A workable if imperfect compromise on a highly contentious issue suddenly unraveled this week in a federal court in the District of Columbia. The effect could be disastrous, as important scientific research has been jeopardized by a ruling in a case animated by absolutist right-to-life scruples that defy compromise.
The sad irony is that the research in question, involving embryonic stem cells, is all about finding ways to save and enhance lives. There are no guarantees, but this research is aimed at finding ways to cure life-destroying ailments ranging from diabetes to cancer, from heart disease to Parkinson's - perhaps even repairing broken spinal cords that doom sufferers to wheelchairs.
The ethical problem is nevertheless profound and worthy of respect. In gathering the cells, embryos are destroyed. But this differs from abortion in that the egg is fertilized in a laboratory. Indeed, thousands of embryos lie frozen and discarded in fertility clinics around the country.
President George W. Bush, no shirker in the anti-abortion cause, agonized in weighing the potential for good against the ethical objections. He opted to solve the dilemma by allowing limited use of stem cells already on hand.

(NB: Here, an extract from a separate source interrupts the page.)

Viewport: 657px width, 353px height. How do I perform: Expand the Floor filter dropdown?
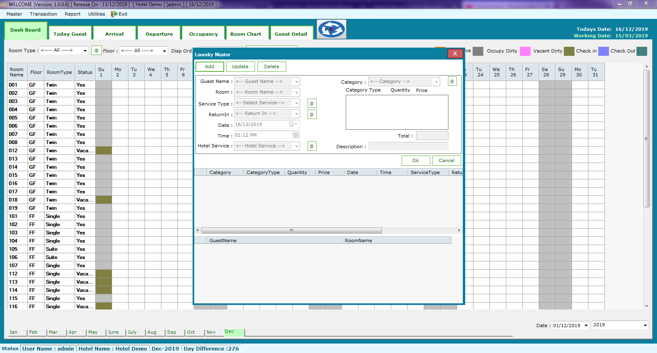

In March, 2009, President Obama allowed the research to expand under what he said would be strict guidelines. He too acknowledged the moral danger, promising Americans that "we will ensure that our government never opens the door to the use of cloning for human reproduction. It is dangerous, profoundly wrong, and has no place in our society, or any society."
So research has proceeded, generally without public controversy outside pro-life activist circles - until U.S. District Court Chief Judge Royce Lamberth unexpectedly handed down a ruling this week in favor of plaintiffs who argued that Mr. Obama's executive order was unlawful because it defied the will of Congress.
Federal law prohibits federal funding for research that destroys human embryos. The Obama Administration, like the Bush administration before it, had believed that if private money were used in developing stem-cell colonies, federal funding could legally come into play.
It is hard to know whether the judge is on good legal ground. As the future of this research is now in serious doubt, the Obama Administration says it will appeal. But a better remedy could and should come from Congress: Let it make its will known. During the Bush years, Congress twice passed legislation approving federal funding for stem-cell research, only to have it vetoed.
Polling has shown most Americans think the best moral choice lies in pursuing research that has the potential to be a boon to humanity. Stem-cell research is just that kind.